また、「医療費のお知らせ」は健康保険を利用した医療費のみが記載されており、自費診療分は記載されていません。そのため、自費診療分の医療費は年間分を「医療費集計フォーム」に入力するようにしましょう。
確定申告書への記載方法
確定申告書作成コーナーで「医療費集計フォーム」を取り込む場合は、医療費控除額が自動で計算されますが、手書きで申告書に記入するときは「医療費控除の明細書【内訳書】」を利用します。
出典:国税庁「医療費控除の明細書【内訳書】」
「医療費のお知らせ」が手元にある場合は、「1.医療費通知に記載された事項」(黄色部分)に医療費の自己負担額と実際に支払った額を記入します。
「医療費のお知らせ」がない場合は、医療費集計フォームで集計し、「2.医療費の明細」(赤枠部分)に医療を受けた人ごと、医療機関ごとに金額を記入します。

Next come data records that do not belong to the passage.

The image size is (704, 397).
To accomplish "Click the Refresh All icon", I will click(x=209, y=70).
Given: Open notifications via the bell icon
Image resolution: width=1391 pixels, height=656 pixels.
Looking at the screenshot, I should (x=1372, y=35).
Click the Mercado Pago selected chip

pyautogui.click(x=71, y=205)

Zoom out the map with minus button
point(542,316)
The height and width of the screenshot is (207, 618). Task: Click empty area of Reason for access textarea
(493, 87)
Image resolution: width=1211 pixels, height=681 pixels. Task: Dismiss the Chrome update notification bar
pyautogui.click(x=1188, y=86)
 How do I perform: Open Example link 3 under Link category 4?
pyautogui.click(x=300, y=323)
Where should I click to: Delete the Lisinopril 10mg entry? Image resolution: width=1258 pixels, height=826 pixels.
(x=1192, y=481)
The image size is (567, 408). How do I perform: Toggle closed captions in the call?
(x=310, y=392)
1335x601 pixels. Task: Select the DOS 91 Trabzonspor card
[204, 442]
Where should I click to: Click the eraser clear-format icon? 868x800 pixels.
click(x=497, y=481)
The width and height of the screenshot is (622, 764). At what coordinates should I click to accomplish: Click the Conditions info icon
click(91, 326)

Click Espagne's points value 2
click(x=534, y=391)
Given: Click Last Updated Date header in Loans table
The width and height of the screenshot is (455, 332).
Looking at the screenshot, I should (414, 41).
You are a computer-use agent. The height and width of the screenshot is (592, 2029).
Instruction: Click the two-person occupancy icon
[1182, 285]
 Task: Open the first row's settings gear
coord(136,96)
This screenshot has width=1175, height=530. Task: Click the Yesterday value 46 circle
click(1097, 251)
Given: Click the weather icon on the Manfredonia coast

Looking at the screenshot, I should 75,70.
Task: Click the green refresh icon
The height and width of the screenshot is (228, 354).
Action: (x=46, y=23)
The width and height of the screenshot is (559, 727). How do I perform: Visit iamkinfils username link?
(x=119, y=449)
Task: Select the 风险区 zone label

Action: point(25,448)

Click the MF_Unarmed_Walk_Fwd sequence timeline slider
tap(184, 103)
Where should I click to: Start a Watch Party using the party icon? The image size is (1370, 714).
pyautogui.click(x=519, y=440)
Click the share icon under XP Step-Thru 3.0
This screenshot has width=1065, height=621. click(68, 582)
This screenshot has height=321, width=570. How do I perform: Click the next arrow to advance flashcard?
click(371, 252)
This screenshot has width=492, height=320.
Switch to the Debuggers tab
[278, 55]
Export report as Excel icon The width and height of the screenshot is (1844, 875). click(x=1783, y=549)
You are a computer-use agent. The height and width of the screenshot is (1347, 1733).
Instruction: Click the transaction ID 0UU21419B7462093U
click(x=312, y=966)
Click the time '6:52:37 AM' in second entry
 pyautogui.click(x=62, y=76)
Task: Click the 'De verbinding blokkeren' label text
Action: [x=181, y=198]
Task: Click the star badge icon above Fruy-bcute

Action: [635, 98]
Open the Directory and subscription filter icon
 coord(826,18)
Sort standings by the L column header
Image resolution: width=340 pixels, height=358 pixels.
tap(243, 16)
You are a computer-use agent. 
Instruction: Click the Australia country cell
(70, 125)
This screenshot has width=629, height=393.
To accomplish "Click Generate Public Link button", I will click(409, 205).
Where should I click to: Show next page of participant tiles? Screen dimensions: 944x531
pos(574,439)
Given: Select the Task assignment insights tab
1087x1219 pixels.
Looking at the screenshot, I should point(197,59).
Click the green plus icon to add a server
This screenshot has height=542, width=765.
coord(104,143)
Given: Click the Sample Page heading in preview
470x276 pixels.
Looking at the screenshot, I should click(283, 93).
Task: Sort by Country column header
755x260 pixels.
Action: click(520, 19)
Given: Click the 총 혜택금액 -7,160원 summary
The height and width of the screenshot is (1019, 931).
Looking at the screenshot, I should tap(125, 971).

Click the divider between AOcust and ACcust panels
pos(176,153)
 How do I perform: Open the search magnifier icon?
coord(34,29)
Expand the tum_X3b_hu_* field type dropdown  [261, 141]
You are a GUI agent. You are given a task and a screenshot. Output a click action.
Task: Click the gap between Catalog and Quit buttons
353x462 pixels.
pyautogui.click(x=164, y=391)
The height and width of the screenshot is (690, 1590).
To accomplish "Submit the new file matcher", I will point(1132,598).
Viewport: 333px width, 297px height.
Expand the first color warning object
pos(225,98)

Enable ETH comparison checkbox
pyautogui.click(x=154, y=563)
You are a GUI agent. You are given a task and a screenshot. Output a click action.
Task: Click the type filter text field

上記の金額をもとに、下記の手順で医療費控除額を計算します。
- 医療費の合計額(AとB)を記入
- 差引金額Cを記入
- 所得税申告書第一表の「所得金額等」の合計額をDに転記
- D×0.05の金額をEに記入
- Eの金額と10万円のうち、いずれか少ない金額をFに記入
- C-Fの金額をGに記入
- Gの金額を所得税申告書第一表の「医療費控除」欄に記入
これで医療費控除額の計算、申告書の記載は完了となります。
なお、医療費控除額を算出するには、先に所得金額を確定する必要があるので、順序を間違えないようにしましょう。